* [Your task]:
With the pictures left out, please return exactly the line holding "Suivi de commande (89, 2229)" and each following line until the entries end.

Items from a data source
————

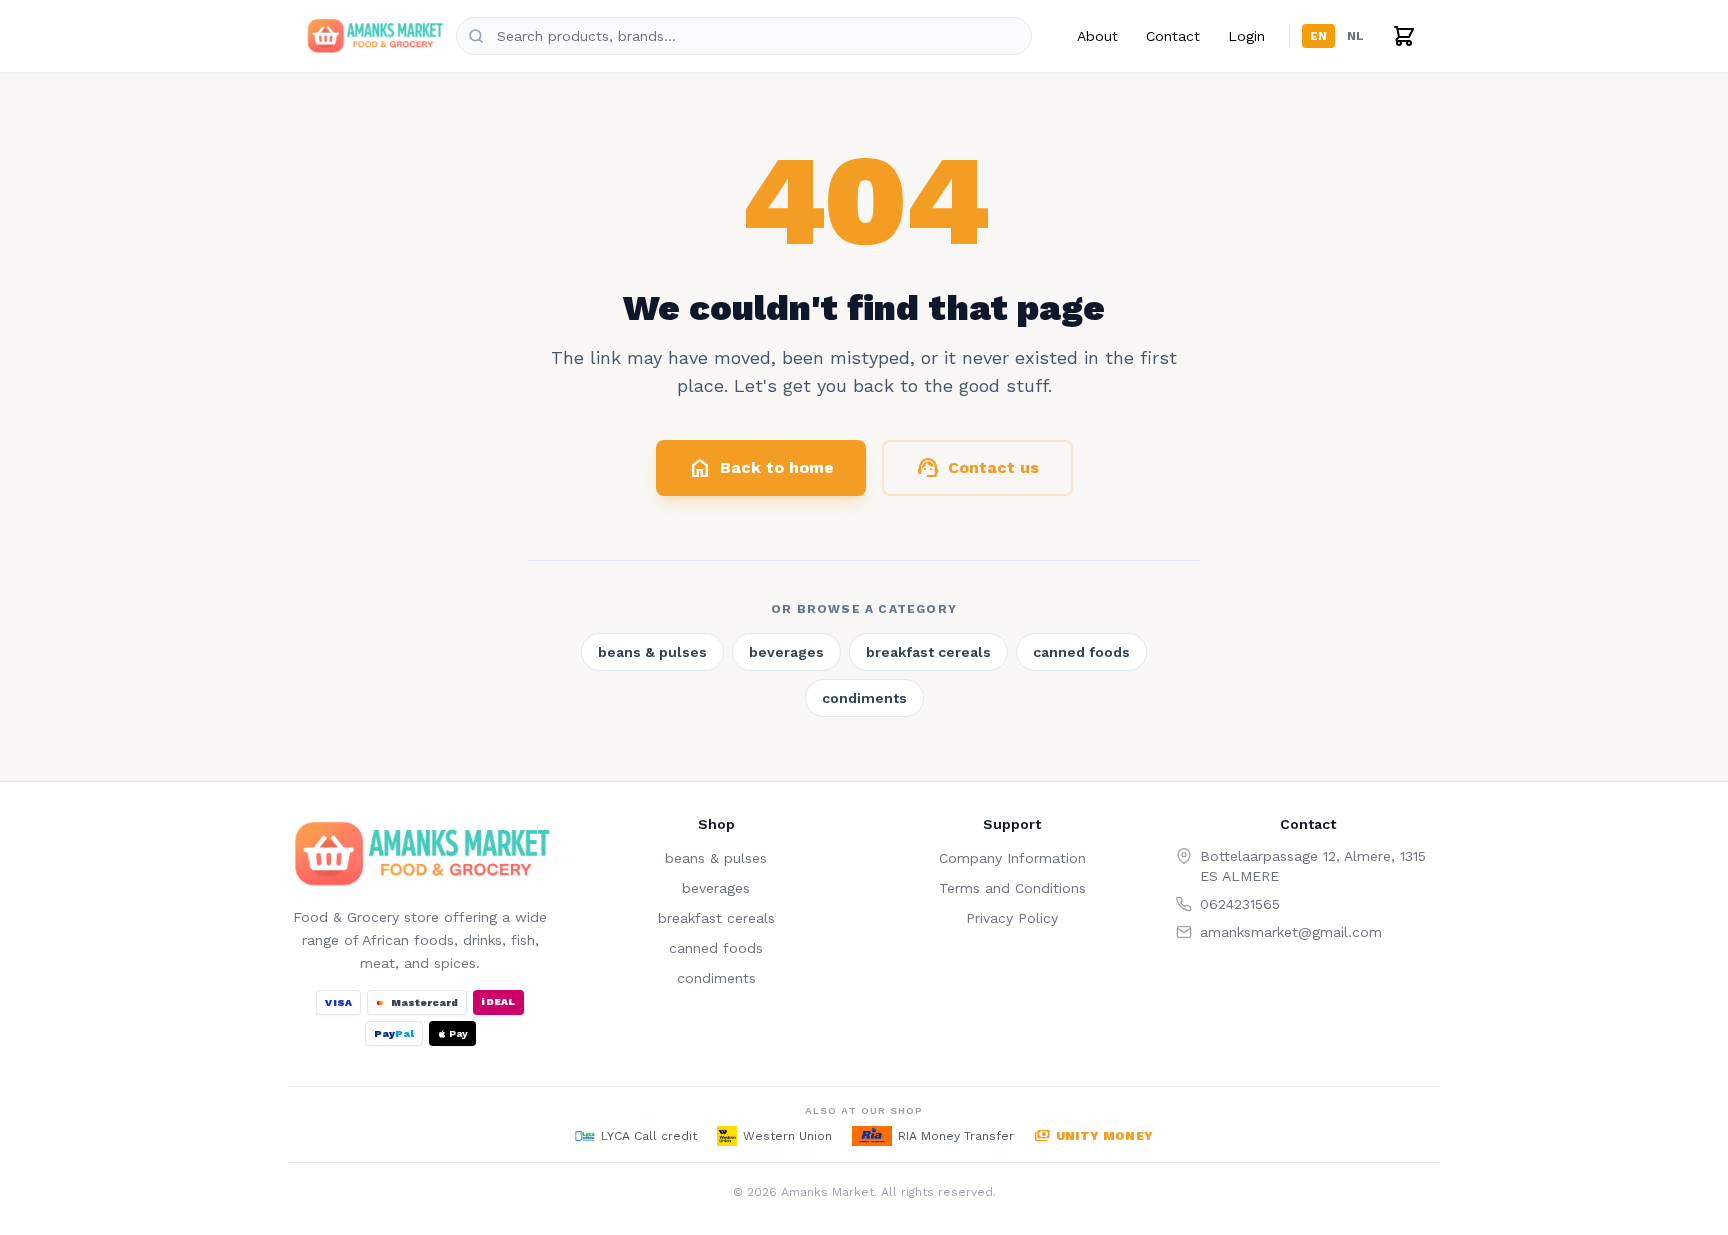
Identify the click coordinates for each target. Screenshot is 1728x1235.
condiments (864, 698)
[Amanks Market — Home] (374, 36)
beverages (786, 652)
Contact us (977, 468)
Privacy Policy (1012, 918)
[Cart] (1404, 36)
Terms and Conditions (1012, 888)
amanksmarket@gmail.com (1291, 932)
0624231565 (1240, 904)
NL (1355, 36)
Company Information (1012, 858)
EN (1318, 36)
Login (1246, 36)
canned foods (1081, 652)
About (1097, 36)
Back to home (761, 468)
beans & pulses (652, 652)
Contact (1173, 36)
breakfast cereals (928, 652)
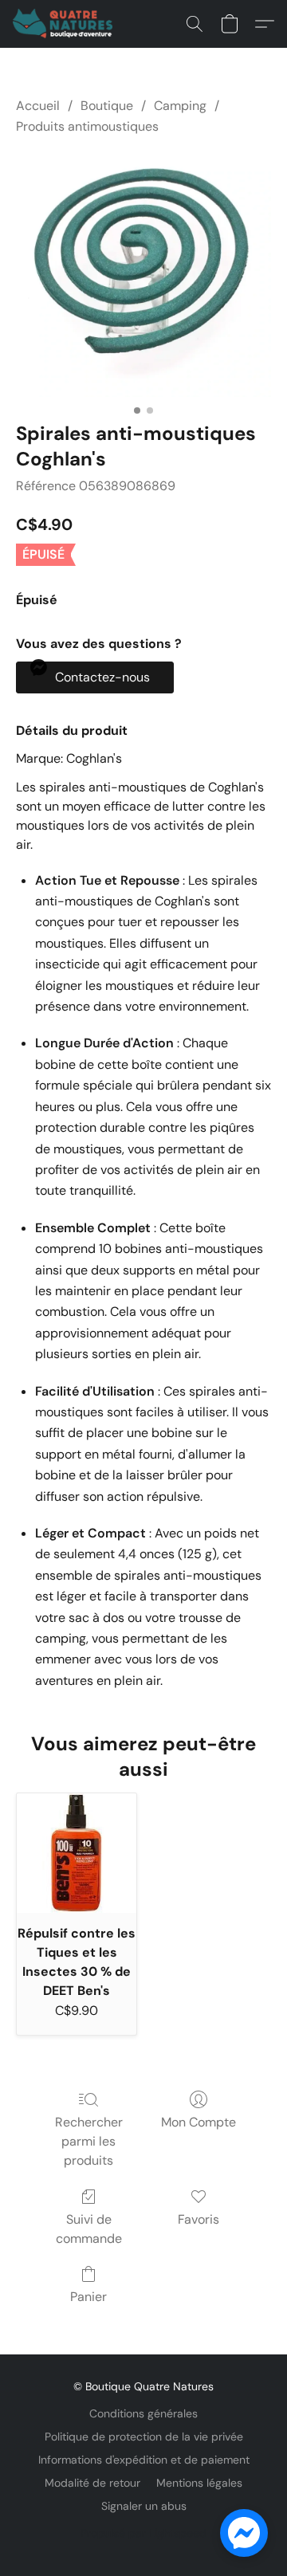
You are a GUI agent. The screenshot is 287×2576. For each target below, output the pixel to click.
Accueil (38, 105)
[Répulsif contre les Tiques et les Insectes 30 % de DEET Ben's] (76, 1853)
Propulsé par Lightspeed (143, 2533)
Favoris (198, 2219)
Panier (88, 2296)
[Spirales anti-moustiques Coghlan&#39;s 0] (143, 276)
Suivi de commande (89, 2229)
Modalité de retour (92, 2483)
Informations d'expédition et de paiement (144, 2459)
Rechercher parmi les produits (89, 2141)
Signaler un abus (144, 2506)
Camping (180, 105)
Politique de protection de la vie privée (144, 2436)
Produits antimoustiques (87, 126)
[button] (65, 24)
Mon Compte (198, 2122)
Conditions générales (143, 2413)
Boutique (107, 105)
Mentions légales (199, 2483)
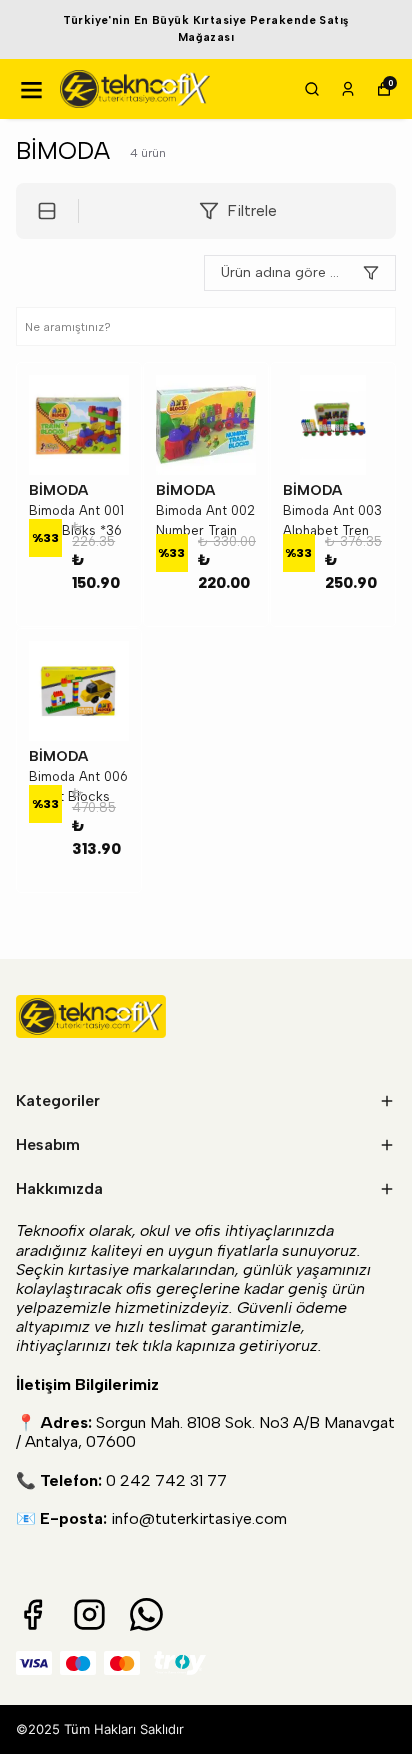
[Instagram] (89, 1614)
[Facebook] (32, 1614)
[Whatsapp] (146, 1614)
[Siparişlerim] (348, 89)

————

* [Solution]:
Suivi de commande (89, 2229)
Modalité de retour (92, 2483)
Informations d'expédition et de paiement (144, 2459)
Rechercher parmi les produits (89, 2141)
Signaler un abus (144, 2506)
Camping (180, 105)
Politique de protection de la vie privée (144, 2436)
Produits antimoustiques (87, 126)
[button] (65, 24)
Mon Compte (198, 2122)
Conditions générales (143, 2413)
Boutique (107, 105)
Mentions légales (199, 2483)
[Instagram] (89, 1614)
[Facebook] (32, 1614)
[Whatsapp] (146, 1614)
[Siparişlerim] (348, 89)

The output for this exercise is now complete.